The dismissal occurred after Duncan, one of four employees with responsibility to check the batteries on one of Bluescope’s Coke Plant 1, failed to respond to an alarm about the temperatures on the battery.
Even though Duncan was one of four employees with responsibility for the alarm, he alone was issued with a “show cause” letter about the incident, and later dismissed from his role.
In dismissing Duncan, Commissioner Riordan said, Coke Plant 1 operations manager Landon Ronay came to form “a view based on a personal notion of responsibility which has never existed in this Control Room”.
“If Ronay was going to change the historic work practice, the policy or the pragmatic operation of the control room, then the regulator operators and their supervisors were entitled to be advised,” Riordan said.

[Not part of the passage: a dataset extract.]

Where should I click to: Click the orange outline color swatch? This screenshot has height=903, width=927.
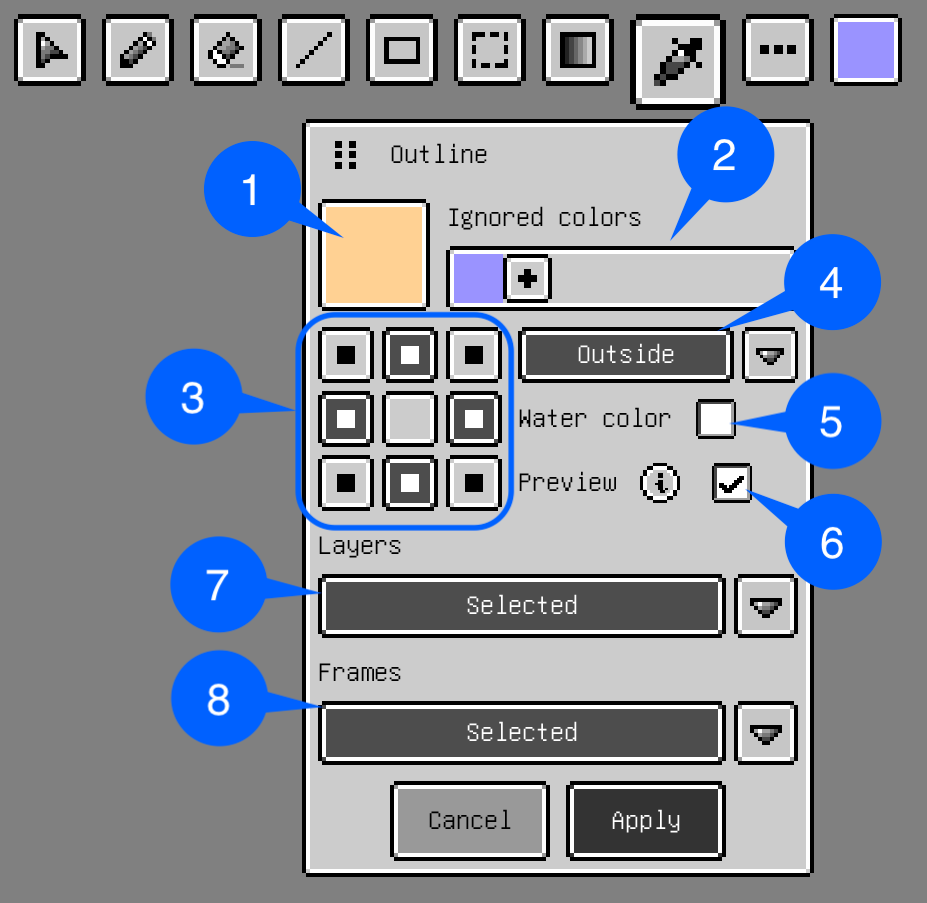tap(373, 254)
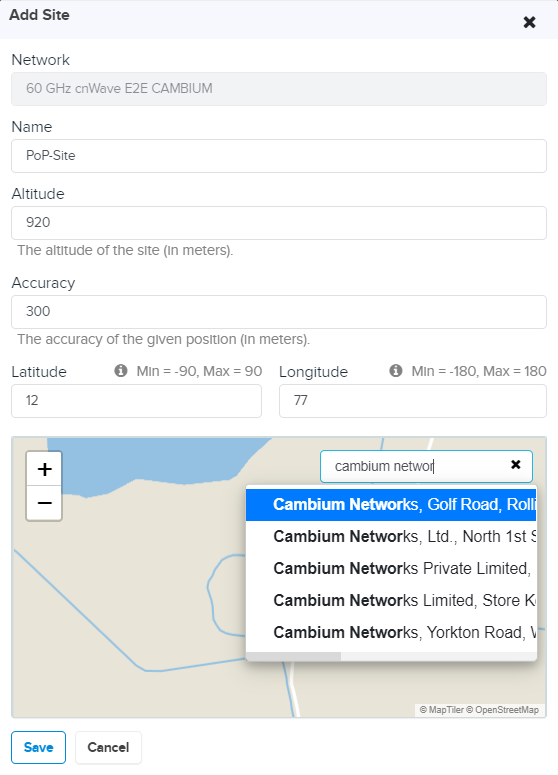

In the control room, the responsibility for checking the alarm was allocated casually, and the four operators took turns to check on the alarms. At the time of his dismissal, Duncan was eating lunch, and so had assumed one of his colleagues would check the alarm.
A lot of the problems in the dismissal, the commissioner said, could have been avoided had Bluescope’s human resources team become involved earlier, as the operations manager had no experience conducting such investigations.
“The involvement of HR in this process was too late,” Riordan said. “There are numerous and obvious questions that should have been asked to a number of Mr Duncan’s colleagues that were simply not raised.”
Industrial relations lawyer Peter Vitale tells SmartCompany a significant factor in the decision was that the Bluescope plant operations manager accepted evidence of one employee over that of Duncan, even though the other employee had been shown to be unreliable in the past.
“But the overwhelming thing was that all four employees involved should have shared responsibility and should have been issued with warnings.”
The case emphasises the need for employers to deal consistently with their employees, especially in disciplinary matters, Vitale said.
“It is critical that the action taken against one or more employees be consistent, and proportionate to each individual employee’s degree of fault,” Vitale says. “That was clearly something that Bluescope failed to do in this case.
“The second thing is that if you are conducting investigations into issues of this nature, then it’s important that the investigations are done thoroughly, and that the evidence of the various witnesses is given appropriate weight.”